Продолжите текст о японских фотокнигах эпохи Provoke, начав сразу после его последнего предложения.

— Исходный текст —

-=-=-=-=-

Можно сказать, что эллиптическое повествование в своих крайних проявлениях вызывает ощущение шизофрении, и это прекрасно описывает японских фотографов эпохи Provoke с их радикальной деконструкцией нарратива — поток сознания, доведенный до логического завершения, это почти конец нарратива. Тем не менее, поскольку даже неповествование предполагает повествование, в книгах Provoke, был сильный повествовательный мотив, пусть и косвенный. Этим мотивом было определенное настроение, тональность, если хотите, часто выражавшаяся в чувстве нарциссического бунта и экзистенциального отчуждения, но в основе этого лежало какое-то шизофреническое отношение ко всему американскому, дуальность любви-ненависти, которая колебалась между принятием американской поп-культуры и националистической ярость по поводу наследия Хиросимы и Нагасаки.

Фрагментарное повествование идеально подходило для выражения этой зачастую крайней двойственности, но некоторые книги Provoke шли еще дальше и нападали на саму физическую форму книги, — например, «Карта» Кикудзи Кавады («Chizu», 1965).[11] «Карта» — это идеальная фотокнига-объект, сочетающая типично японское внимание к искусству изысканной упаковки с прямолинейными фотографиями, текстом и типографикой — настоящий фототекст. Эта книга построена как серия многослойных раскладок, которые разворачиваются, а затем отделяются, как археологические пласты. Изображения или части изображений можно рассматривать по отдельности или вместе, поэтому зрителю предлагается составить собственное повествование, элементы которого носят весьма умозрительный характер, хотя очевидно, что центральное событие, бомбардировка Хиросимы, является основным лейтмотивом.[12] Но здесь также вполне очевиден и парадоксальный взгляд на американскую поп-культуру. Интерактивный характер книги, а именно то, чего она требует от зрителя, заставляет вспомнить, что в том же году итальянский режиссер Пьер Паоло Пазолини в своем эссе «Поэтическое кино» утверждал, что субъективность фильма сделала его просмотр очень личным опытом для каждого из сидящих в зале, и тем самым наполнила фильм множеством повествований.

-=-=-=-=-

— Извлеченные данные —
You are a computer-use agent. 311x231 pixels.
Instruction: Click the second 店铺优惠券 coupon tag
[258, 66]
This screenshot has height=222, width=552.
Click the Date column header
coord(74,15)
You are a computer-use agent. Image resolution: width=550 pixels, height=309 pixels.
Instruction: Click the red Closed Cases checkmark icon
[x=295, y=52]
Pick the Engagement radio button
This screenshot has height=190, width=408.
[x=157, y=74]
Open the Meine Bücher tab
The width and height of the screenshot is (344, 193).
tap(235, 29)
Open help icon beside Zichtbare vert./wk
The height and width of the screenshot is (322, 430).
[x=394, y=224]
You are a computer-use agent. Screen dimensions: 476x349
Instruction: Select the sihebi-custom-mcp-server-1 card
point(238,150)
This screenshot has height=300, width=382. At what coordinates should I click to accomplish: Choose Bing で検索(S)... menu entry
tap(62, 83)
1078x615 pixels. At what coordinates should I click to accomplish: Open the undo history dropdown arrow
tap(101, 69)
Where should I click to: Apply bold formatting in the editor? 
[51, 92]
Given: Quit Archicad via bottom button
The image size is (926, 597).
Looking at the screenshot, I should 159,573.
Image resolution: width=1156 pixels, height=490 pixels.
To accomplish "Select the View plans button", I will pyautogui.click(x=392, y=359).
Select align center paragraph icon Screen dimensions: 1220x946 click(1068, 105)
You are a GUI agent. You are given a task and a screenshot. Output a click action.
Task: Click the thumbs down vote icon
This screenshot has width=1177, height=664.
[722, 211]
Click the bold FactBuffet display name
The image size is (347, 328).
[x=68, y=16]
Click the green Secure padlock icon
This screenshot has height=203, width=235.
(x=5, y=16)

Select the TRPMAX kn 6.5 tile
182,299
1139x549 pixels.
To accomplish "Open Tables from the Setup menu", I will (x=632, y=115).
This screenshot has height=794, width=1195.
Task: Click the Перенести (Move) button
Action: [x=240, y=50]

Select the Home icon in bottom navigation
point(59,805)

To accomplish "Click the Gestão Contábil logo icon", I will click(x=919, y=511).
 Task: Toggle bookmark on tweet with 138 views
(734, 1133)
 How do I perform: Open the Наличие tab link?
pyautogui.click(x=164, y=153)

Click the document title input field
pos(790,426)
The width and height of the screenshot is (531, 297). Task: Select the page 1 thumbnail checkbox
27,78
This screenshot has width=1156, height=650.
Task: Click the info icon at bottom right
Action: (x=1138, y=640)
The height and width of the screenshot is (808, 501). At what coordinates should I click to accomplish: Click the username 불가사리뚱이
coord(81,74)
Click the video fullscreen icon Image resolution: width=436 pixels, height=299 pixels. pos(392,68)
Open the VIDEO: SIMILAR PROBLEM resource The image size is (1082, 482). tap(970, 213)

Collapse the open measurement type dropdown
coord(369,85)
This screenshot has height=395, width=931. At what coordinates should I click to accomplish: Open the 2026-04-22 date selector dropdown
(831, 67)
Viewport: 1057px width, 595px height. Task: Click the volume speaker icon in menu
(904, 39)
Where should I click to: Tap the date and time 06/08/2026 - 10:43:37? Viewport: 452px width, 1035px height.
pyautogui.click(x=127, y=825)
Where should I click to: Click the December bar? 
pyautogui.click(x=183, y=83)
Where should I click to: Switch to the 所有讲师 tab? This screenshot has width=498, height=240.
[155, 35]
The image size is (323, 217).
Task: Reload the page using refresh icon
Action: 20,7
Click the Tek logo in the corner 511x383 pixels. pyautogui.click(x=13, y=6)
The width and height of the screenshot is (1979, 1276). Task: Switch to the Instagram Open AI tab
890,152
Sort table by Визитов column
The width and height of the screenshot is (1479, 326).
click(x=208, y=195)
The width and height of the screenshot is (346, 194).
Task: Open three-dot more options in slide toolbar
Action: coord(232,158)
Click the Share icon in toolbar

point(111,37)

-=-=-=-=-

— Ответ к заданию —
Еще одна книга эпохи Provoke, в которой повествование как бы запаковано, — это «В сторону города» Ютаки Таканаси («Toshi e», 1974).[13] Это две книги в одной коробке. Поскольку здесь даже сама коробка вносит вклад в повествование, читателя ждет еще один насыщенный интерактивный опыт. Повествование представляет собой смесь дневникового подхода с кинематографическим; небольшая книжка на дне коробки укладывает в привычное представление о потоке сознания в духе Provoke, в то время как основная книга использует кинематографическую стратегию повторения почти одинаковых снимков — эдаких стоп-кадров.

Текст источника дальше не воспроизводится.